Letter From Houston: Scenes From The NRA Convention 2013

HOUSTON -- To swing the door on a National Rifle Association annual meeting is to enter a world where Freedom comes from a gun. The gun's purpose is not important. It doesn't have to be American made. It can be any number of shapes, so long as it has a grip, a trigger, and a barrel. But only from a gun barrel can Freedom flow. In the words of multiple NRA members who confronted protestors this past weekend, “The Second Amendment is the one thing protecting the First.”

NRALast May in St. Louis, NRA leaders pounded away at this idea in a torrent of Apocalyptic warnings about the consequences of failure in the November elections. A year later, gathering two weeks after helping defeat the biggest effort to strengthen gun laws in a generation, the same men delivered the NRA's Second Amendment gospel with a newfound swagger. Unchanged was the primacy of guns and gun rights in the NRA's understanding of the world and everything in it. In his opening speech, Executive Vice President Wayne LaPierre described the gun enthusiasts before him as “Freedom's biggest army, greatest hope, and brightest future.” The group's chief lobbyist-strategist, the boyish Tennessean Chris Cox, celebrated the convention as “the biggest celebration ever of American values,” whose 86,000-plus attendees embodied “the essence of participation in American democracy.”

NRA summits involve leadership votes and platform debates, but NRA-style democracy isn't about those things alone. It's also about the guns that make it possible. Which is why NRA conventions feature an exhibition hall packed with hundreds of booths displaying Freedom's latest fashions -- what the group calls “the most spectacular displays of firearms, shooting and hunting accessories in the world.”

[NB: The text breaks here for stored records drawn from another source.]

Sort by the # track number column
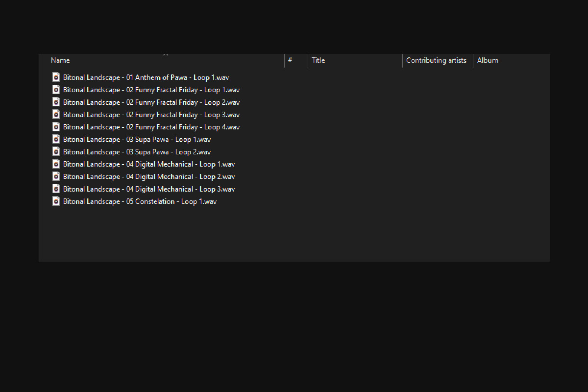Screen dimensions: 588x392 [290, 60]
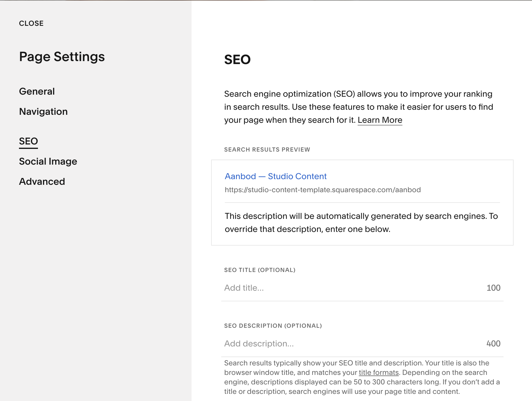
Task: Click the squarespace.com/aanbod preview URL
Action: click(322, 190)
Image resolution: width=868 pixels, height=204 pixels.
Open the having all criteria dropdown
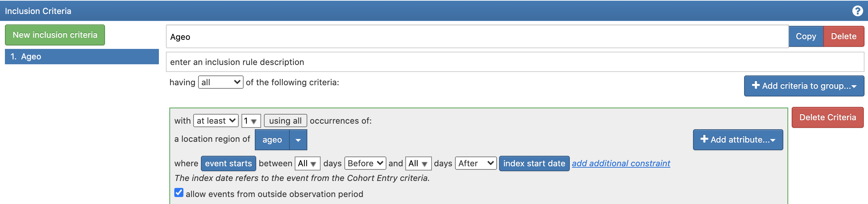tap(220, 82)
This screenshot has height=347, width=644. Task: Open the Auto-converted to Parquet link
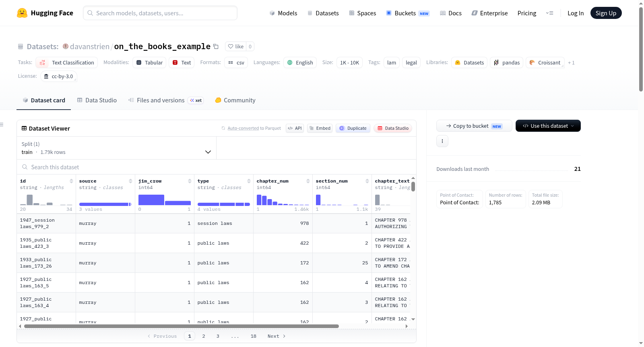tap(243, 128)

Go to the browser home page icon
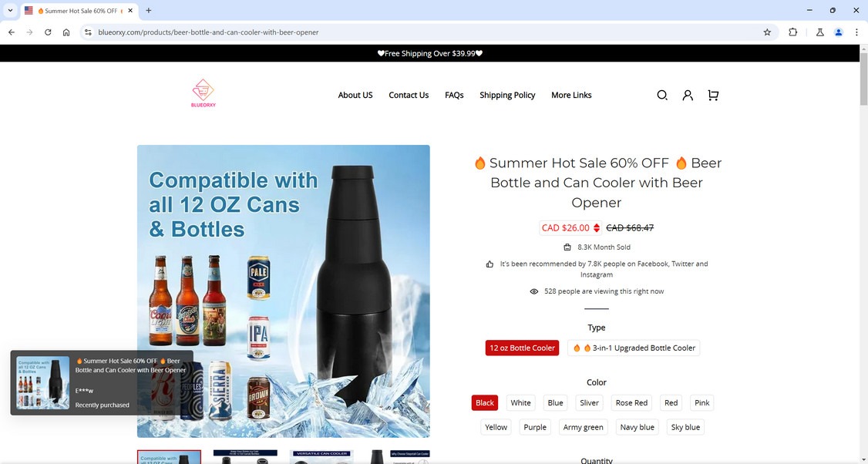pos(66,32)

The big story on the floor this year was the post-election sales bounce following Sandy Hook and a revitalized gun violence debate. Companies that had reduced production to normal post-election levels in November were blindsided by second buying frenzy and have yet to recover their balance. Among the biggest beneficiaries is the assault rifle industry the NRA did much to nurture in the 1980s. “Sales are through the roof,” said a rep from Stag Arms. “We have an eight to 12-month wait.” A manager from Core Rifle Systems described the recent frenzy as “almost a little ridiculous. But it's good for business. We have a two-year back order producing 3,500 rifles a month.” DSA Inc., which makes a range of ARs and grenade launchers, says it's getting 2,000 emails a day. “Business is good, it's real, real good for all of us,” said a rep from the online assault weapon retailer CheaperThanDirt.com. Behind him hung an oversized check for $500,000 made out to the NRA.

Veteran guns and ammo dealers see the current frenzy as resulting from several developments that together have created a perfect storm of paranoia among the gun community. Obama's reelection, legislative movement on Capitol Hill, the UN Arms Trade Treaty, reports of large purchases of ammunition by federal agencies -- all have been hyped in the gun press and in rightwing media as heralding everything from ammo droughts to full-on police state tyranny.

“Together with all the gun stuff in the news, you still have the bad economy, which means survival purchases of the three B's -- beans, bullets, and booze,” said Jeff Mullins, a bullet designer and owner of Allegiance Ammunition. “Then people see these reports about the government buying high volume [ammo]. That makes people think, 'Well, they're buying it to keep it from us.' I don't want to sound like a conspiracy theorist, but..."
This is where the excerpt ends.